EXTRACTED INFORMATION: Begin

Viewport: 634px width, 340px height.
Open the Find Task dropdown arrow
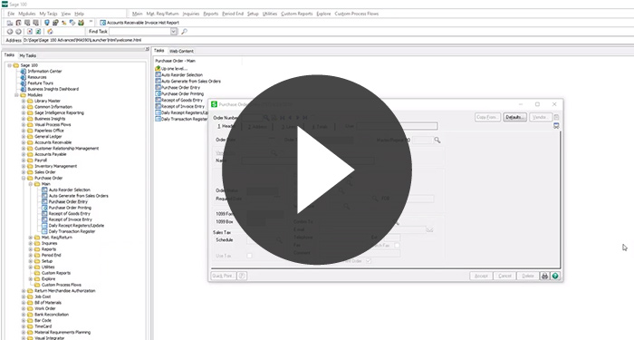point(174,32)

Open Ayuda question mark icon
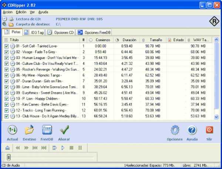tap(192, 130)
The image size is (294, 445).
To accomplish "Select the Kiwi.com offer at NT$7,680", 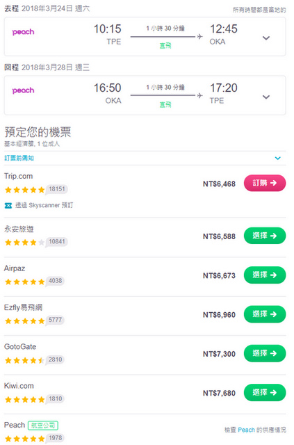I will pos(265,392).
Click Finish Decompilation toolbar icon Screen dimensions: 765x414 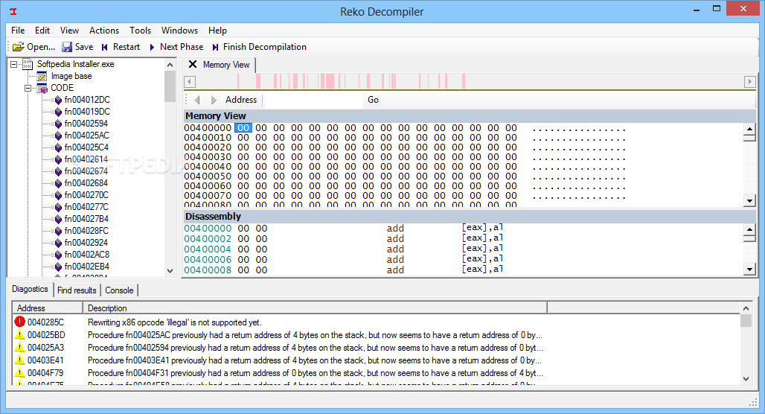click(215, 47)
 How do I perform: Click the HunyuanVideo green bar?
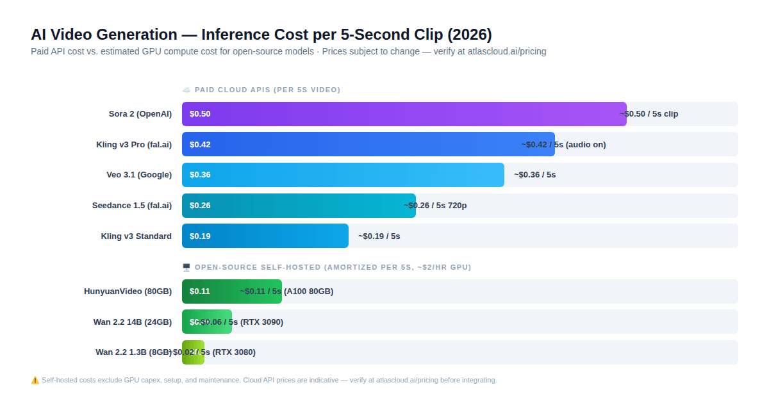click(x=231, y=291)
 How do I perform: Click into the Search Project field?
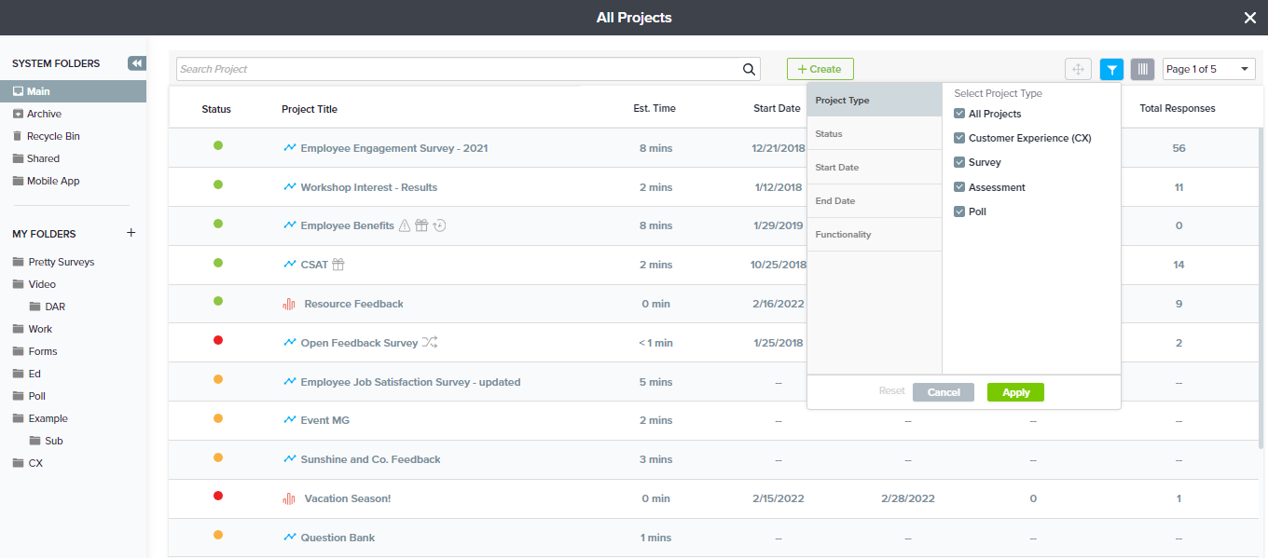pyautogui.click(x=457, y=69)
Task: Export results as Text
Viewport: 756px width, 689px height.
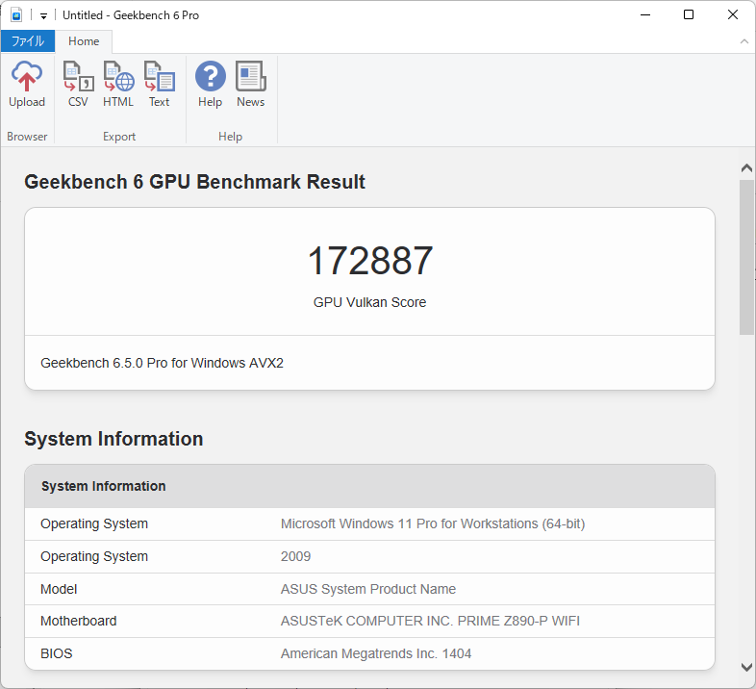Action: click(x=159, y=86)

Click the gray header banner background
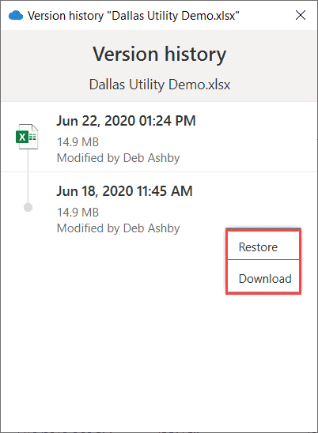pos(159,66)
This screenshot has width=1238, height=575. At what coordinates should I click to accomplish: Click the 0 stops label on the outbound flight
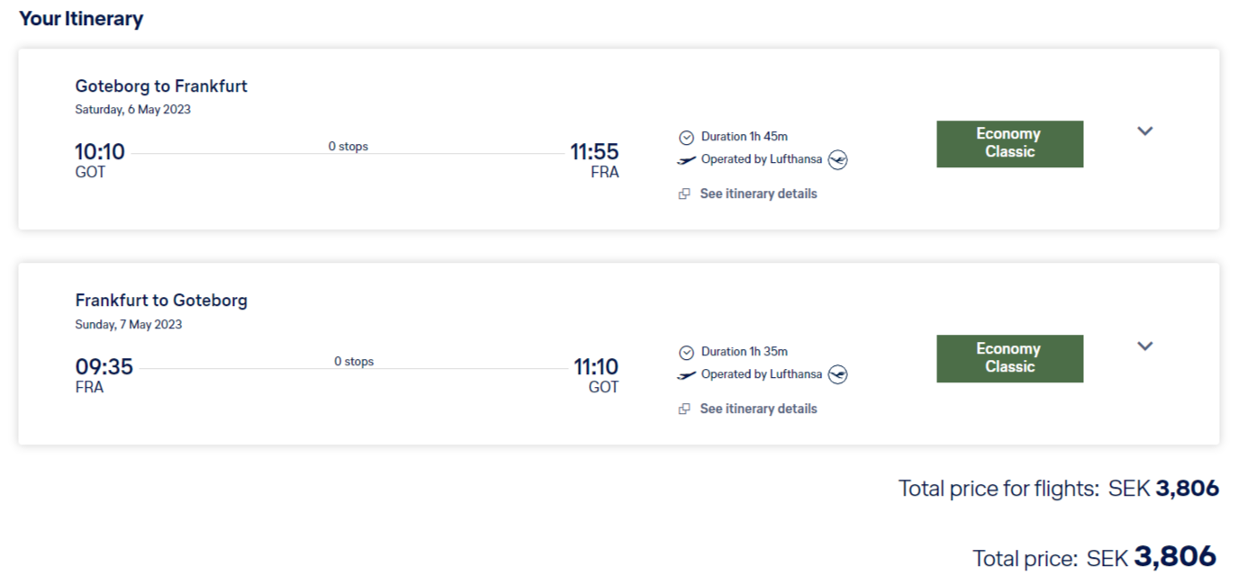[x=348, y=145]
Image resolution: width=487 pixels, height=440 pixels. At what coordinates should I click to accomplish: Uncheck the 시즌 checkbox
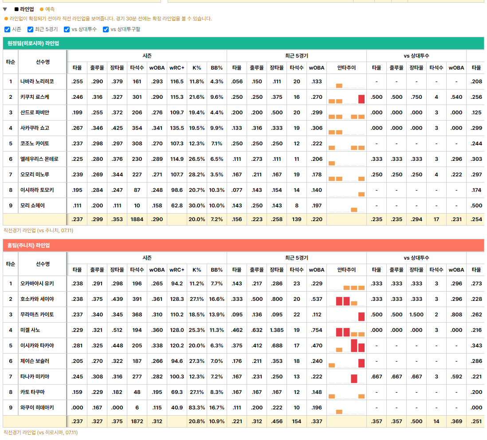coord(8,30)
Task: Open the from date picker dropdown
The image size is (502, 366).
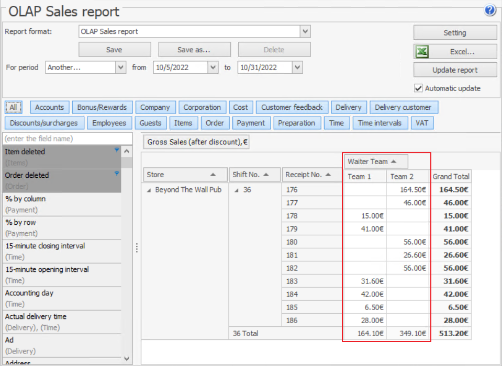Action: tap(213, 67)
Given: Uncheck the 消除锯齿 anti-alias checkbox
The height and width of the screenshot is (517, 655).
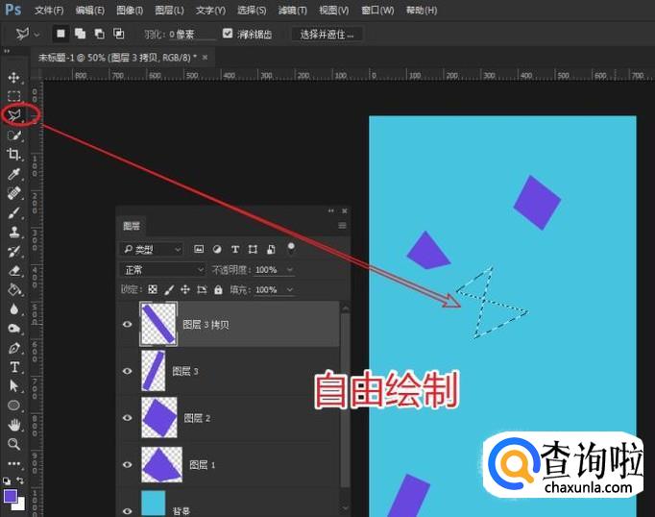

EXTRACTED INFORMATION: End

**TASK DESCRIPTION**
Reproduce, with no pictures, the lines from the one containing "Image resolution: width=487" to the end of the records above, exactly and inclusively.

**OUTPUT FOR THIS EXERCISE**
Image resolution: width=487 pixels, height=440 pixels. At what coordinates should I click to accomplish: Uncheck the 시즌 checkbox
coord(8,30)
Task: Open the from date picker dropdown
The image size is (502, 366).
Action: tap(213, 67)
Given: Uncheck the 消除锯齿 anti-alias checkbox
The height and width of the screenshot is (517, 655).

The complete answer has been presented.